Именно поэтому я и не люблю расследования как жанр. Да, возможно, Шумкова убили. Да, возможно, это связано с обвалом на строительном рынке, с его долгами, с ситуацией вокруг прокуратуры, с борьбой башен и прочими реалиями. Но никому не объяснишь, как это устроено не с точки зрения выписок из ЕГРЮЛ, не с точки зрения башен, а с точки зрения людей, которые в этом участвуют. Тогда как осмысленный ответ на вопрос «почему все так?» возможен только с этой точки зрения – или же с точки зрения беспристрастного суда, перед которым мы все еще, очевидно, предстанем. Некоторые, как выясняется, прямо сейчас, буквально сегодня.

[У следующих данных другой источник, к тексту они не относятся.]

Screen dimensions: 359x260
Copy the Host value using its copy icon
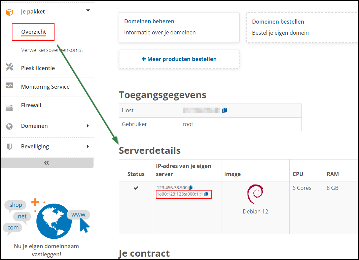point(225,110)
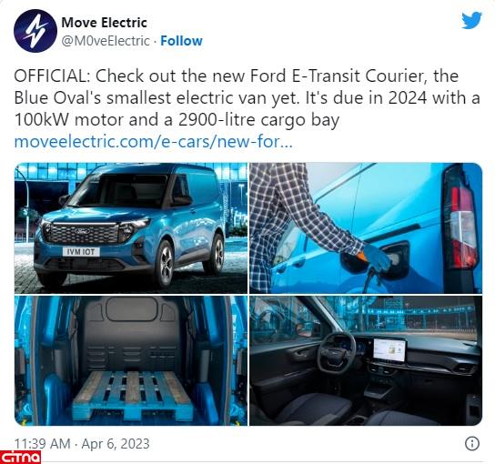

Когда он напрямую спрашивал, что я обо всем происходящем думаю, я аккуратно давал понять, что все о нем понимаю. Так было и в 2005, и в 2009, и в 2012 году, все одно и то же. И он всегда вздыхал и переводил разговор на другую тему. Он вообще был удивительно легкий в общении человек и поэтому звонил все реже и реже — раз в полгода, раз в год, звал показать свой дом на Рублевке, да как-то у меня все не складывалось. Он по-прежнему был крайне симпатичным человеком, хотя, разумеется, он не должен был быть мне симпатичен, раз уж я понимаю о нем все, что нужно о нем понимать. В последний раз после целого года, когда я о Шумкове уже почти забыл, он позвонил — в конце лета. Что-то рассказывал про то, как он сейчас поднимет с немцем девелоперский проект, как хорошо, что ему этот участок достался и он этого немца нашел, а сами посудите, стоит без дела отличный участок в километре от Кремля, можно пригласить крутого английского или итальянского архитектора, да и в Москве, брат, есть совершенно отличные ребята, такое умеют, что и в Лондоне удивляются, ты же был в Сочи? А приезжай как-нибудь ко мне, говорил он в трубку, поговорим, что вообще в мире происходит, давно же не говорили, сто лет тебя не видел.

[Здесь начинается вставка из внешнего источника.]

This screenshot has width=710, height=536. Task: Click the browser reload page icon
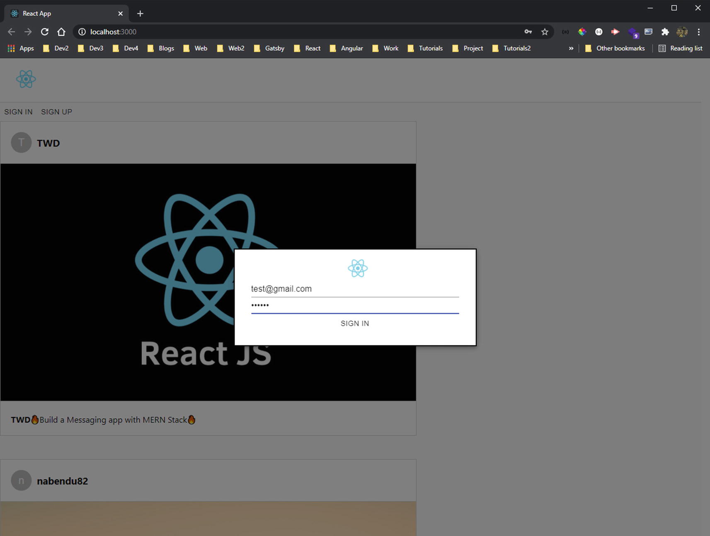click(x=45, y=32)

Я не приехал: не хотелось, было много дел. Да и, врать не буду, меня малодушно устраивало, что он звонил так редко. Ведь мне не нужно было думать о том, что ему говорить о том, кто он такой — потому что тогда мне не нужно было бы думать о себе, кто я такой. Друг мой повесился, и теперь уже поздно ему сказать — прекрати, брат, не делай так.